Je compris alors que ce pauvre saumon ne comprenait rien à ce qui lui arrivait. Chaque fois qu’il faisait un mouvement dans un sens, la canne absorbait toute sa traction et ne réagissait dans l’autre sens qu’avec trois ou quatre secondes de retard. Le poisson n’avait aucune raison de paniquer ni même de s’énerver de cette gêne, qu’il devait croire momentanée…
J’ai pris par la suite, que ce soit en Écosse ou en Islande, une bonne dizaines d’autres saumons avec cette petite canne et pratiquement tous, sans exception, se sont bagarrés gentiment, pourrait-on dire, et j’en suis persuadé n’ont compris que trop tard, quand ils s’étaient épuisés à lutter contre la flexibilité, pour ne pas dire la « mollesse », du greenheart, qu’ils étaient tenus en laisse.
Avec les cannes en carbone, surtout celles, je le répète, dites à action de pointe, dans le dixième de seconde qui suit une réaction du poisson, la canne répond par une traction opposée, ce qui ne laisse pas le moindre répit nerveux au poisson et le fait se débattre avec l’énergie du désespoir, enchaînant sauts, mouvements latéraux de la tête et démarrages dans tous les sens, toutes manœuvres, qui s’il n’est pas correctement ferré dans le coin des mâchoires, ont toutes les chances de le faire se décrocher…
*Spliced : terme anglais qui signifie « fendu en biseau ».
Avant l’invention des viroles métalliques au début du XIXème siècle, les différentes parties (brins) des cannes à pêche, étaient donc taillées en biseaux à leurs extrémités et ensuite assujetties par des lanières de cuir mouillées, qui en séchant maintenaient solidement les brins.
De nos jours, il est beaucoup plus simple et facile de réaliser ces jonctions en entourant les biseaux avec du scotch souple dit d’électricien.
Aux États-Unis, mais également en France, des fabricants utilisent ce procédé pour des cannes à mouche modernes en bambou refendu.
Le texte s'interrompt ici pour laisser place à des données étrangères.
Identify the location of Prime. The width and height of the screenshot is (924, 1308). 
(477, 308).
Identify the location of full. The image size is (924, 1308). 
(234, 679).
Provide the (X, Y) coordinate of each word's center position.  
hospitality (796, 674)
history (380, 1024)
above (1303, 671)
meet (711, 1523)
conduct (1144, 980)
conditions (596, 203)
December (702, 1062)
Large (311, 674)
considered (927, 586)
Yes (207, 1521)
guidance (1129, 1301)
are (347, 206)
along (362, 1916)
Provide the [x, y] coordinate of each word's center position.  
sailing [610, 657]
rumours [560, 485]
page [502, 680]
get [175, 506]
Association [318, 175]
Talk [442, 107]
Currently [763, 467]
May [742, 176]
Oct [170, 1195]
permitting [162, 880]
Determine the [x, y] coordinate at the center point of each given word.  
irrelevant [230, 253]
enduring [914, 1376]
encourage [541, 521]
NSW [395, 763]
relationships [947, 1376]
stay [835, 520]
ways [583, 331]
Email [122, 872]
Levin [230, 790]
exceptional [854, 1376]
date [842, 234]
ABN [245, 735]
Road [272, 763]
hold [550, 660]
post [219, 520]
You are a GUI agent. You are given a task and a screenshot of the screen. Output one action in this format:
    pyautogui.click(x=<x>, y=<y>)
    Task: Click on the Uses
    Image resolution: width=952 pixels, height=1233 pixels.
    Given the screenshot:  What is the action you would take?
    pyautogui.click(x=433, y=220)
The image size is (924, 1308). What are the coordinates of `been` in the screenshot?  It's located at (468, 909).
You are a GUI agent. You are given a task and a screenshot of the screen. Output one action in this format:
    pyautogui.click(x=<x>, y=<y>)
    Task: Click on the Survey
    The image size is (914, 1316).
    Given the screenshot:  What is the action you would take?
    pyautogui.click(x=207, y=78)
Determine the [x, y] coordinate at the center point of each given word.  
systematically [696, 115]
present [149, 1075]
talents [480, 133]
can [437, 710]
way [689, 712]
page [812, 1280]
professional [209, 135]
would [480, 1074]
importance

Avantage : un gain de poids, puisqu’il n’y a plus de virole métallique mais surtout une action « continue » de la canne, qui n’est pas « cassée » par un virolage rigide.
Avantages du bambou refendu sur le greenheart
Mais alors, me direz-vous, pourquoi ne pas pêcher avec des cannes en greenheart plutôt qu’en refendu ? Pour au moins trois bonnes raisons : il n’est pas toujours très pratique de se promener avec une canne « spliced » que l’on a soigneusement « scotché » pour la semaine et que l’on hésite à démonter.
Lancer avec ces cannes molles demande une adaptation certaine, et seul un lent Spey-cast permet de dépasser avec une 12 pieds la quinzaine de mètres.
Enfin, la matière sombre, presque noire du greenheart, n’est pas très heureuse et loin en tous cas de la beauté blonde d’une canne en refendu agrémentée de ces interligatures « crimson » qui sont là pour nous rappeler les dizaines d’heures de main-d’œuvre qui étaient nécessaires à leur fabrication.
Et puis, les modèles en refendu de Hardy, Farlow, Sharpe ou même Pezon & Michel, sans avoir la mollesse du greenheart, tiennent très bien les saumons et sont tout de même plus agréables à utiliser.